Is your focus on winning or on not losing?
Some defense attorneys tend to focus on not losing rather than on winning. The example in our blog titled “Streetwise litigation: Legitimate tactics for operating outside the rules” is not an isolated or unusual occurrence. Indeed, after watching hundreds upon hundreds of jury trials to verdict, we have the distinct impression that plaintiff attorneys are more likely than defense attorneys to bend the rules in their zeal to capture the hearts and minds of the jury. There seems to be a greater conservatism among defense attorneys, along with greater focus on protecting the record for appeal and comparatively less emphasis on winning the approval of the jury at any cost. This trend of increasing boldness on the part of plaintiff attorneys is one of several factors that have led to the staggering increases in damages awards (nuclear verdicts) in the past several decades. Although protecting the record is obviously critical, it is also true that many cases are ultimately settled while on appeal for an amount that is dictated at least in part by the size of the prior jury award. In short, there is seldom a defensible reason to place the record – or even the bench - over the hearts and minds of the jurors insofar as tactical priorities are concerned.

* **Listed entries**:
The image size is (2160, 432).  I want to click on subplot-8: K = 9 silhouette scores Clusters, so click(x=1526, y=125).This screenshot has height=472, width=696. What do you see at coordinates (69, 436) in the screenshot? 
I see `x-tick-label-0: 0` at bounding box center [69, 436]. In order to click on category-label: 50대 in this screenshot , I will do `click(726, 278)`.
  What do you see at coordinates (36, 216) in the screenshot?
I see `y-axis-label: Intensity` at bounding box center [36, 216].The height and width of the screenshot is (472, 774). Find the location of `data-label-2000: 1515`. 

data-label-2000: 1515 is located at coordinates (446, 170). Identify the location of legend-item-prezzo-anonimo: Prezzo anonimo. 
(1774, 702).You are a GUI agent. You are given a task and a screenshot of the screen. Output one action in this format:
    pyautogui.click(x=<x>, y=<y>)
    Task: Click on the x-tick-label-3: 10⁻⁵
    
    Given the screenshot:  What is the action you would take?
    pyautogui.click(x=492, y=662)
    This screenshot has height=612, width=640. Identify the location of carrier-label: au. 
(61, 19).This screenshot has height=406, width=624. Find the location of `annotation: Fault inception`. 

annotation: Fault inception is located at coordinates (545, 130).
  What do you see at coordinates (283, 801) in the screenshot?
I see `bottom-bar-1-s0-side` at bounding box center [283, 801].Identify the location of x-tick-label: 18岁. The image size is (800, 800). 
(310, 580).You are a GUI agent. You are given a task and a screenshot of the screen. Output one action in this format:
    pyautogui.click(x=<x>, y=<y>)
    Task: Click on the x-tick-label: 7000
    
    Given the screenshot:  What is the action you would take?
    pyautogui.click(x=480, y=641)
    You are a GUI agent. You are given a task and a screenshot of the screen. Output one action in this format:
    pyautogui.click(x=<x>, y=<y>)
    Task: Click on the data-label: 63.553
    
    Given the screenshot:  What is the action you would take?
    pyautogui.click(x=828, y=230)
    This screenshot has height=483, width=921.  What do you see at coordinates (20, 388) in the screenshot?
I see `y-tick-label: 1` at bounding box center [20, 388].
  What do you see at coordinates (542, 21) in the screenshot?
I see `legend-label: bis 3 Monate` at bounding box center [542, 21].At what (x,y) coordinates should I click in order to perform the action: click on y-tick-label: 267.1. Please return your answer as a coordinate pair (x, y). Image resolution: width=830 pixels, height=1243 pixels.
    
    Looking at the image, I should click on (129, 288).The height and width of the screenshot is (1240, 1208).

* **Required action**:
From the passage on defense attorneys and winning, answer these:
(a) What is the title of the blog it cites?
(b) Which attorneys are said to be more likely to bend the rules?
(c) What parenthetical term does it use for staggering increases in damages awards?

* **Solution below**:
(a) “Streetwise litigation: Legitimate tactics for operating outside the rules”
(b) Plaintiff attorneys
(c) Nuclear verdicts